**To be done**
Copy out the entries word for word, starting at the line that contains "The height and" and ending at the line that contains "point(72,51)", both included. Leave out the pictures.
── Data listing ──
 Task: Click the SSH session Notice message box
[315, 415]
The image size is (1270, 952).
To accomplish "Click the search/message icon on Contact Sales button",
───
── Data listing ──
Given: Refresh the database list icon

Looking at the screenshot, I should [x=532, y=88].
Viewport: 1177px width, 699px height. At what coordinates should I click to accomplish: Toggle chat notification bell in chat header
───
── Data listing ──
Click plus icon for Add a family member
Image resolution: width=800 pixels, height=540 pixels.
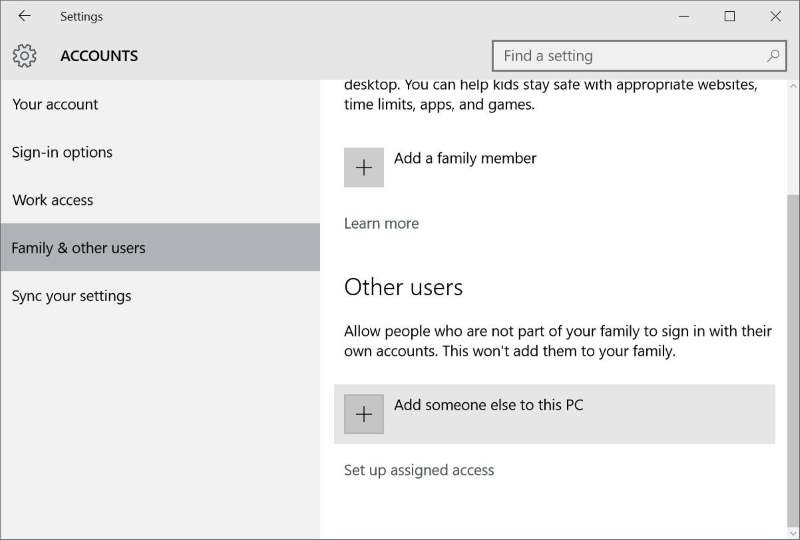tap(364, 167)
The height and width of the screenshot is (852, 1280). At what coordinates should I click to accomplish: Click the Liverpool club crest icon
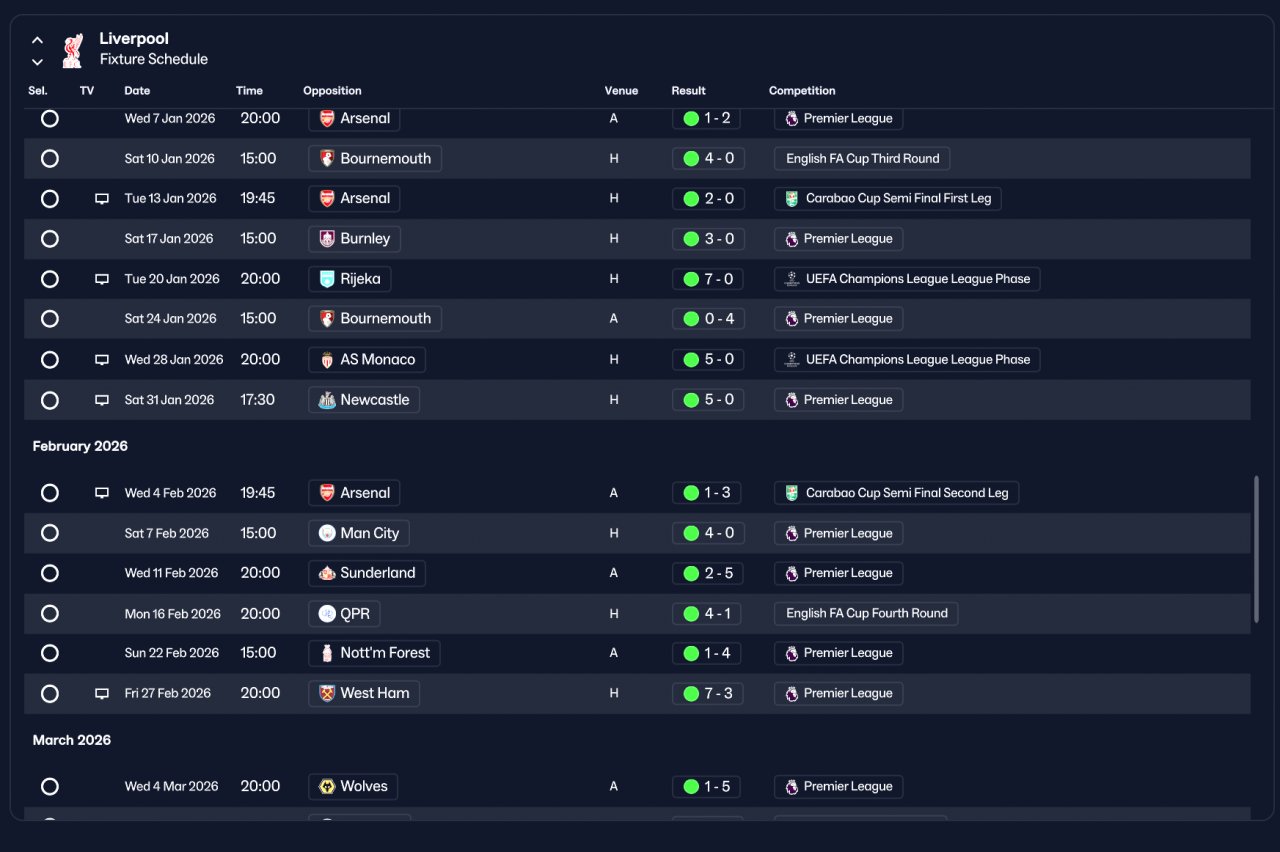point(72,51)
───
**Answer**
The height and width of the screenshot is (852, 1280). At what coordinates should I click to accomplish: Click the Liverpool club crest icon
point(72,51)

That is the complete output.